Sunday, 20 September 2009
Shepherd's Pie My Style
About 4-500gs of left-over roast lamb finely chopped
1lge onion finely chopped
1 stick of celery chopped
half a chunky carrot finely chopped
6 sml-med sized mushrooms chopped
big handful of baby spinach leaves
1 red chilli finely chopped
1tbs Italian herb mix
3 lge cloves of garlic chopped
2 tbs tom paste in half a cup of water
half a cup of red wine
1 tbs w'shire sauce
salt and black pepper
Pop the onions, chilli & garlic in a largish fry-pan with a splosh of olive oil & fry until onions are clear then add lamb, mushrooms, celery and carrot and italian herbs. Cook until the lamb starts to colour up with golden crispiness. Then add the w'shire sauce, red wine, tomato paste and salt & pepper and let simmer for while...
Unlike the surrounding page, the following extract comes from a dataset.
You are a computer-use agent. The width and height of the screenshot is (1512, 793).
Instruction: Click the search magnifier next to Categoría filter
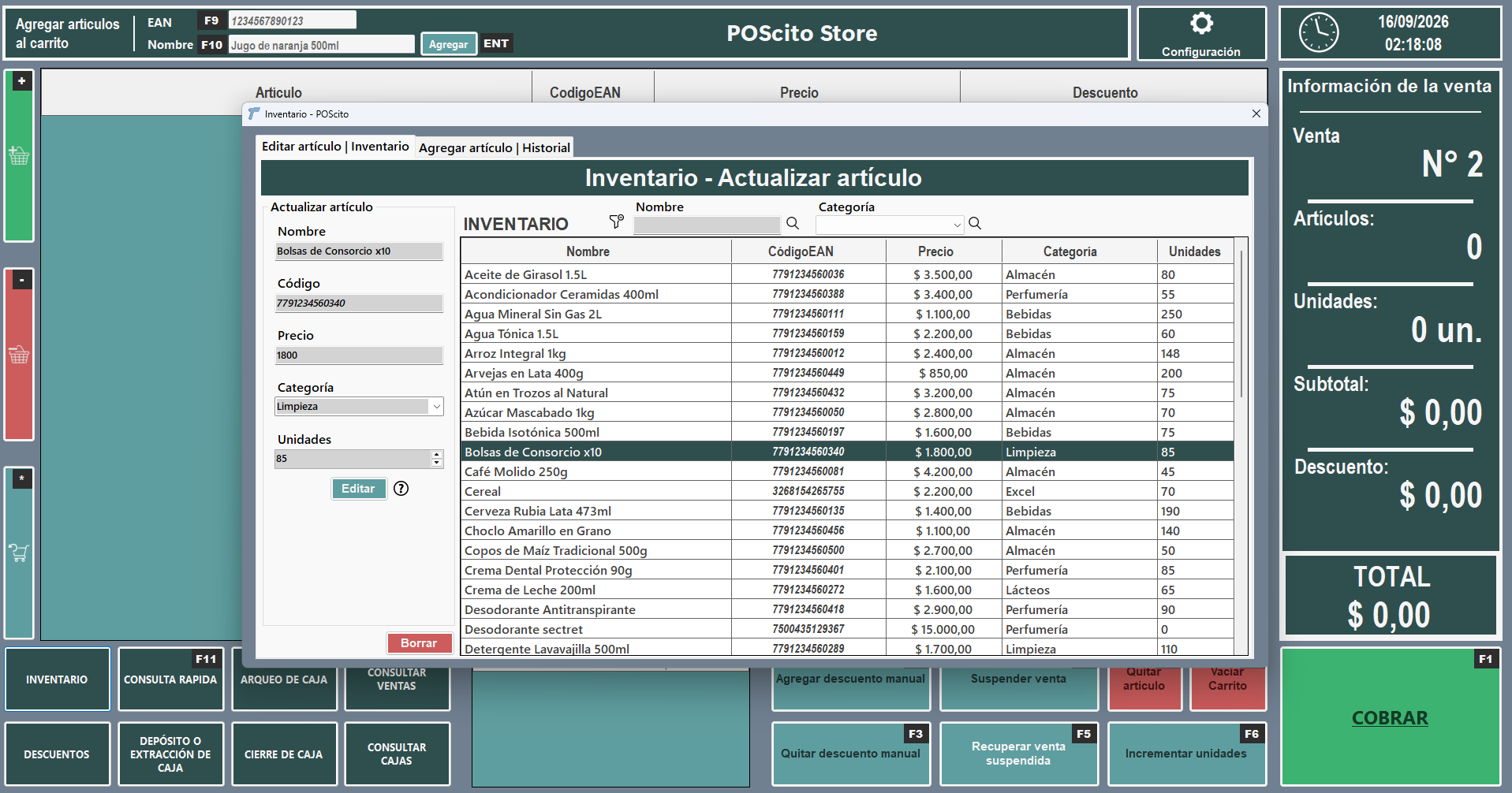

Once most of the liquid has evaporated tip the lot into a lovely dish suitable for sticking in the oven...make sure you leave room for the topping!
2 med sized potatoes
half a large sweet potato
splosh of low fat milk
Boil up the potatoes and sweet potato until a knife goes in nice and easy, then mash them up with the butter and milk and some salt & pepper. Plop on top of your waiting pie mixture and gently spread over the top. Use the tynes of a fork to make a lovely pattern all over the top.
Pop the dish into a moderate oven 180C or 350F and cook until the top is golden and you can see the juices bubbling up the sides.